## SOURCE EXTRACT

Mihir Yerande

The Fibonacci sequence is defined by the recurrence relation:

\(\hspace{1em}F_n = F_{n−1} + F_{n−2}\text{, where }F_1 = 1\text{ and }F_2 = 1\).

Hence the first 12 terms will be:

\( \begin{align*} \hspace{1em}F_1 & = 1 \\ \hspace{1em}F_2 & = 1 \\ \hspace{1em}F_3 & = 2 \\ \hspace{1em}F_4 & = 3 \\ \hspace{1em}F_5 & = 5 \\ \hspace{1em}F_6 & = 8 \\ \hspace{1em}F_7 & = 13 \\ \hspace{1em}F_8 & = 21 \\ \hspace{1em}F_9 & = 34 \\ \hspace{1em}F_{10} & = 55 \\ \hspace{1em}F_{11} & = 89 \\ \hspace{1em}F_{12} & = 144 \end{align*} \)

The 12^th term, \(F_{12}\), is the first term to contain three digits.

What is the index of the first term in the Fibonacci sequence to contain 1000 digits?

The Fibonacci numbers are interesting for many reasons, and much discussion can be had about them.
I've discussed them a bit here: Fibonacci Numbers
However, for the sake of solving this problem, we will avoid that discussion and skip ahead to find a practical solution.

Note that we define the Fibs as follows:

• \(F_0 = 0\)
• \(F_1 = 1\)
• \(F_n = F_{n-1} + F_{n-2}\), where \(n \in \mathbb{N}\) and \(n \geq 2\)

• Lowercase phi: \(\hspace{1em}\displaystyle\phi = \frac{1+\sqrt{5}}{2} \approx 1.618\cdots\)
• Lowercase psi: \(\hspace{1em}\displaystyle\psi = \frac{1-\sqrt{5}}{2} \approx -0.618\cdots\)

At first glance, we could easily write some code to iterate upwards and enumerate the Fibs in sequence.
The following code would accomplish what we need:


The time-complexity of this code depends on number of iterations, i.e. the index of the Fib in question.
Since we know the Fibs are roughly exponential, this would be roughly \(O(log(10^d)) \rightarrow O(d)\).

Can we do better? → YES

Let's instead look at the direct formula used for Fib computation:

\(\hspace{1em}\displaystyle F_n = round\left(\frac{\phi^n}{\sqrt{5}}\right)\)

## SUPPLIED DATA
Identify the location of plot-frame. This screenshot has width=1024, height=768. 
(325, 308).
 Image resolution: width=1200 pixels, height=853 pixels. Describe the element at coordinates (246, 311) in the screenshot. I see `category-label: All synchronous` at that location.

## EXPLORE THE MATERIAL
• a. Answer these questions from the Fibonacci write-up:
(i) Which term is the first to contain three digits?
(ii) What is the approximate value given for lowercase psi?
(iii) What value is assigned to \(F_0\)?
• b. Write out the Fibonacci write-up starting at "The Fibonacci sequence is" and ending at "had about them.", switching "digits" to "decimal digits".
• c. Proceed with the Fibonacci write-up, carrying it on from its last sentence.

## WRITTEN ANSWERS
• a.
(i) The 12th term, \(F_{12}\)
(ii) Approximately \(-0.618\cdots\)
(iii) \(F_0 = 0\)

• b.
The Fibonacci sequence is defined by the recurrence relation:

\(\hspace{1em}F_n = F_{n−1} + F_{n−2}\text{, where }F_1 = 1\text{ and }F_2 = 1\).

Hence the first 12 terms will be:

\( \begin{align*} \hspace{1em}F_1 & = 1 \\ \hspace{1em}F_2 & = 1 \\ \hspace{1em}F_3 & = 2 \\ \hspace{1em}F_4 & = 3 \\ \hspace{1em}F_5 & = 5 \\ \hspace{1em}F_6 & = 8 \\ \hspace{1em}F_7 & = 13 \\ \hspace{1em}F_8 & = 21 \\ \hspace{1em}F_9 & = 34 \\ \hspace{1em}F_{10} & = 55 \\ \hspace{1em}F_{11} & = 89 \\ \hspace{1em}F_{12} & = 144 \end{align*} \)

The 12^th term, \(F_{12}\), is the first term to contain three decimal digits.

What is the index of the first term in the Fibonacci sequence to contain 1000 decimal digits?

The Fibonacci numbers are interesting for many reasons, and much discussion can be had about them.

• c.
We can use this formula to formula calculate the desired value of index \(n\), as follows:

\( \begin{align*} \hspace{1em}F_n & \geq 10^{d-1} & \text{Desired Fib} \\ \hspace{1em}round\left(\frac{\phi^n}{\sqrt{5}}\right) & \geq 10^{d-1} & \text{Approximate formula} \\ \hspace{1em}\frac{\phi^n}{\sqrt{5}} & \geq 10^{d-1} - 0.5 & \text{Accounting for rounding} \\ \hspace{1em}\phi^n & \geq (10^{d-1} - 0.5) \cdot \sqrt{5} \\ \hspace{1em}log\left(\phi^n\right) & \geq log\left((10^{d-1} - 0.5)) \cdot \sqrt{5}\right) \\ \hspace{1em}n \cdot log(\phi) & \geq log\left(10^{d-1}-0.5\right) + \frac{1}{2}\cdot log(5) \\ \hspace{1em}n & \geq \frac{log\left(10^{d-1}-0.5\right) + \frac{1}{2}\cdot log(5)}{log(\phi)} \\ \hspace{1em}n_{min} & = ceil\left(\frac{log\left(10^{d-1}-0.5\right) + \frac{1}{2}\cdot log(5)}{log(\phi)}\right) & \text{Least possible }n \\ \hspace{1em}n_{min} & = ceil\left(\frac{log\left(10^{d-1}\right) + \frac{1}{2}\cdot log(5)}{log(\phi)}\right) & \text{Simplifying approximation} \\ \hspace{1em}n_{min} & = ceil\left(\frac{log_{10}\left(10^{d-1}\right) + \frac{1}{2}\cdot log_{10}(5)}{log_{10}(\phi)}\right) & \text{Explicitly use log base-}10 \\ \hspace{1em}n_{min} & = ceil\left(\frac{(d-1) + \frac{1}{2}\cdot log_{10}(5)}{log_{10}(\phi)}\right) \\ \end{align*} \)

Since we've reduced this to a finite set of arithmetic operations, the time-complexity is essentially \(O(1)\).

We can plug into the final formula to obtain the following:

\( \begin{align*} \hspace{1em}n_{min} &= ceil\left(\frac{(d-1) + \frac{1}{2}\cdot log_{10}(5)}{log_{10}(\phi)}\right) \\ \hspace{1em} &= ceil\left(\frac{(1000-1) + \frac{1}{2}\cdot log_{10}(5)}{log_{10}(\phi)}\right) \\ \hspace{1em} &= ceil(4,781.859\cdots) \\ \hspace{1em} &= 4,782 \\ \end{align*} \)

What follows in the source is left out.